On the way home, I asked my father-in-law for the full story. (I wish I had done so on the way down.) He told me that the Duchess Hall, as a fundraiser, occasionally put on what they called a “man-handled tea.” The men did the work for a change rather than the women. Some of the men even went so far as to dress up in women’s clothing.
At the time, Harry Veiner was running as the Liberal candidate in the Bow Valley riding, and where a crowd was, you could be sure that Harry would show up. The men working in the kitchen at the back must have known that Harry was coming as they had come prepared, bringing a red, tire inner tube with them. When Harry ordered his sandwich—it was either bologna or ham—they made up the “Harry special”. The red rubber was barely visible thanks to the diced onions that had been heaped on, and they did a good job of making it look like the real thing, even cutting it in half.
My father-in-law who wasn’t really in on it, or so he says, was the server for the table that Harry and his friends sat at. He took them their cake and sandwiches on a tray, and then the fun began. Harry who must have been famished took the sandwich in those big hands of his, and opening wide took a great big bite. Ham and onions went everywhere, and Harry just sat there and glared while everyone else was having a good laugh at his expense. If looks could have killed!
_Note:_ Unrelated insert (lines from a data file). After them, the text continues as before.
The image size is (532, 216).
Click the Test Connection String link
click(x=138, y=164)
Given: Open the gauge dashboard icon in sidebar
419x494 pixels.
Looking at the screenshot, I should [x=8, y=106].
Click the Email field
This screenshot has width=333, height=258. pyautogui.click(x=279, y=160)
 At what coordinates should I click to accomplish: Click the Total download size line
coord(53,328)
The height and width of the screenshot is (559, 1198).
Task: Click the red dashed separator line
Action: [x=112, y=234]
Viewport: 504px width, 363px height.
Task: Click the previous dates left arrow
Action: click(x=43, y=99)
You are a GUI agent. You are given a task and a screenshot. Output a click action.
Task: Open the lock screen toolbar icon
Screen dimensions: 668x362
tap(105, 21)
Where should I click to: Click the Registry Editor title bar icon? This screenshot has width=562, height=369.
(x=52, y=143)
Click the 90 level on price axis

Well that was my introduction to Harry Veiner. Actually, it didn’t turn out all that bad. Harry had long ago forgiven the pranksters, and he even found some time to talk to me. Not as much time as I would have liked, but enough to answer a few of my many questions.
Veiner was well known, not only in Medicine Hat but in the surrounding communities as well, as a good sport and of course a strong promoter of his city. He was forever challenging fellow Mayors to foot races, and at one time, at Lake Newell, he even raced against a quarter-horse. They say he beat the horse, quite a feat even if it was a short race.